— Begin Selected extract —

I’m not quite sure if the title references the old Netflix days or another part of print journalism like ads, mailers, etc. If you don’t remember the Before Times, in the time before enough people’s internet speeds could handle streaming, Netflix’s primary distribution method was mailing DVDs. This meant it would take a bit of time to finish a season of a show because there would only be a few episodes per disc.

Zerocalcare is voicing himself, with Valerio Mastandrea as his conscience (an armadillo). Now in its 13th reprint, The Prophecy of the Armadillo is Zerocalcare’s most popular title. In 2018, a film of the same name competed at the 75th Venice International Film Festival, but the reviews on that live-action adaptation, compared to the comic, are like night and day, so I hope the Netflix show is better suited to the story because it’s animated. Also, Zerocalcare is heavily involved in the Netflix project, and it takes place in his narrative universe.

— End Selected extract —
— Begin Data for the task —

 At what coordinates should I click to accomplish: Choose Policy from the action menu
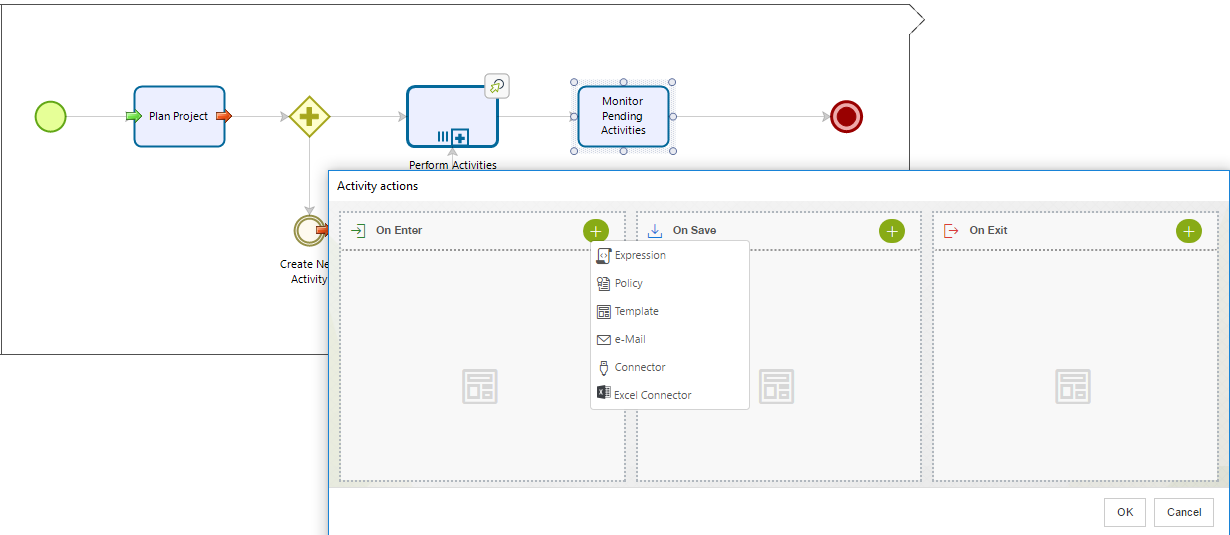(629, 284)
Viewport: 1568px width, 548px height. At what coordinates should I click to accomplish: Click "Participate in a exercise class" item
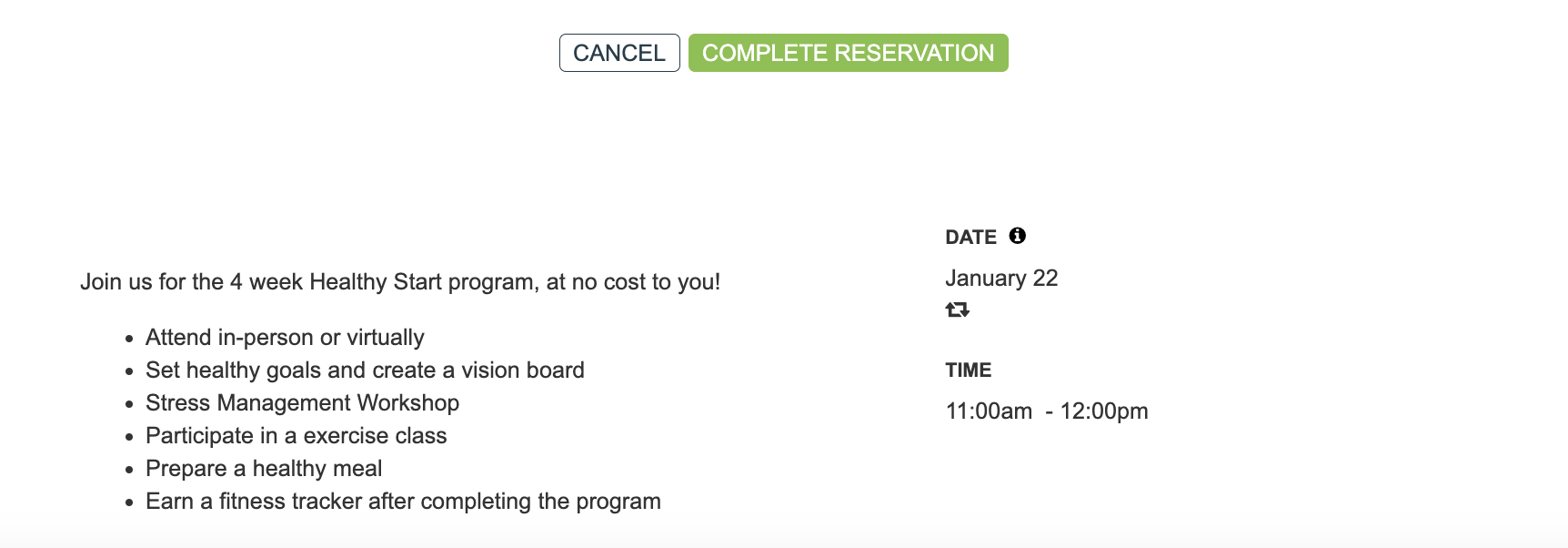296,436
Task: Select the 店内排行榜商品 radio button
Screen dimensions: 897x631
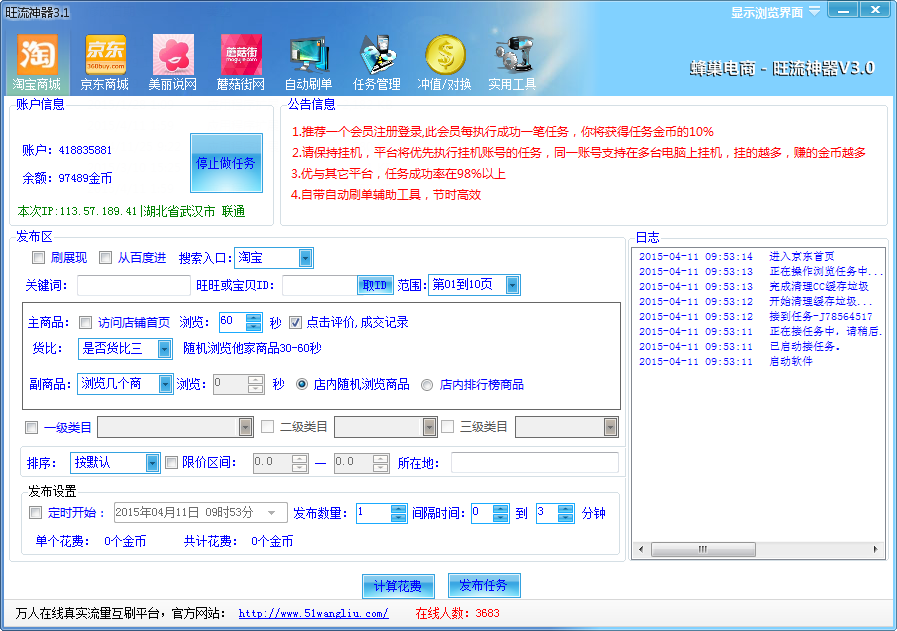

— End Data for the task —

* [Directive 1]: Reproduce the rows verbatim, beginning at the line that contains "Task: Select the 店内排行榜商品 radio button" and continuing through the end of the rows. Omit the pictures.
* [Directive 2]: Carry on the piece about Zerocalcare and his Netflix project, picking up after its last sentence.

* [Task result 1]:
Task: Select the 店内排行榜商品 radio button
Screen dimensions: 897x631

* [Task result 2]:
In addition to works about himself, he also has created more overtly political art. Zerocalcare wrote satirical strips on the rising neo-fascist movements in Italy. Later, he documented (via cartoons of course) his time reporting on Kurdish resistance in Syria, which made it into his graphic novel memoir Kobane Calling: Greetings from Northern Syria. His time in Syria and the Trump Administration’s Muslim Ban caused travel issues when he tried to come to promote his comic in 2018 for New York Comic Con.

Book cover sowing main character looking worried by the shore. (Image: Bao publishing.)

(Image: Bao publishing)

While I love a good superhero or science fiction graphic novel, some of my favorites have been slice of life and/or biographical in nature. George Takei’s They Called Us Enemy, Marjane Satrapi’s Persopolis (told in two parts), and John Lewis’ March Trilogy being examples of autobiographical works. And the fact that I’ve never read a graphic novel from the perspective of a journalist makes me really want to pick up Zerocalcare’s Kobane Calling.

Tear Along the Dotted Line releases to Netflix on November 17.

(image: Netflix)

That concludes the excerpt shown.